Virtual functions are, at worst, one memory access more than non-virtual functions, and are often "free".
Unrolling loops is rarely a good idea anymore. First, compilers have learned this trick and secondly, staying inside the memory cache is a far bigger issue than it used to be - 100,000 iterations over a loop may well be faster than 1000 iterations over 100 slightly different pieces of code.
Sometimes linked lists may be more efficient than hash functions and bubble sort may work better than quicksort, depending on the data involved. Of course, this is not usually the case, but sometimes. In that same Solaris app, recently, I switched from a hash function to a binary search on a sorted array and improved performance by a factor of 5.

Try again

The fourth rule is to rethink what you are doing. Many times, stepping back from the problem, you can see how you can avoid calling a particular function at all, or less often. Another example from real life - I found that a particular libc function in Solaris was somewhat slow. I was able to write a small class that wrappered that function, caching the previous value, and drastically improved the speed of the code.

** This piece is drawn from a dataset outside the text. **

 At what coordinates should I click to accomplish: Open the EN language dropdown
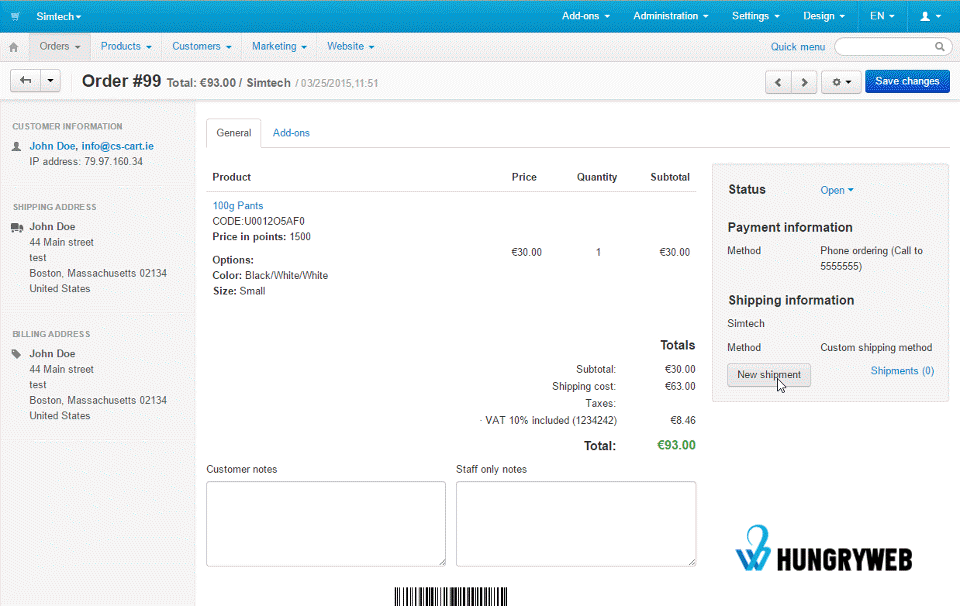pos(880,16)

One of the key tradeoffs in programming is time vs space. A classic example in gaming is sin/cos/tan functions. You can precompute sine values from 0-45 degrees and compile that "table" into your code. Then trig functions become a look up or two and maybe a division. Did you really need 10 decimals of precision, anyway? This caching can also be applied at a smaller level, called "collecting common subexpressions". Code like this:

for (int i=0;i<strlen(str);i++)
    if (str[i]=="X") {
        foundIt=i;
        break;
        }

would be much better off as:

int len=strlen(str);
for (int i=0;i<len;i++)
    if (str[i]=="X") {
        foundIt=i;
        break;
        }

Use the tools

The fifth rule is to use the optimizer. Often, especially in OO code, it will help you by eliminating unneeded function calls and performing inlining where it makes sense. Of course, every rule needs a caveat, and this rule is no exception - don't use more than -O2 with gcc 2.95.

Allocators

A final topic needs brief discussion - memory allocation/deallocation. I don't think that any other issue has been more written about or troublesome in computer science. There is no perfect memory allocator. The fast ones aren't space efficient. Some work well for small sizes. Others help more with debugging. Others yet are better for low memory situations. If you can *prove* that your memory allocation is hurting you, either in space or size, maybe a custom allocator is for you.

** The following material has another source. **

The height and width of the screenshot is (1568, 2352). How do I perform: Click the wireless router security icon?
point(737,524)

One example of this - malloc on Solaris seems to allocate 8 bytes more than you asked for. As great as this is for debugging, I was working on an app that was allocating more than 3 million separate strings using malloc. Since the wasted space wasn't on a separate page, even the vm system was no help. I wrote a custom allocator that allocated space a meg at a time and doled it out to the strings as required. Since the usage pattern of this app was that the strings would not be destroyed until the app closed down, I didn't provide a way to free strings (just the destructor for the pool). This worked very well for that usage.

Words of wisdom...

A final few pieces of advice in the form of some quotes. Knuth said "Premature optimization is the root of all evil" and "less than 4 per cent of a program generally accounts for more than half of its running time". Finally, Amdahl's Law says that the performance improvement is equal to the percentage of the code that uses the feature times the percentage of time used compared to the original. In other words, a piece of the code that takes 10% of the time can only improve the overal performance time by 10%.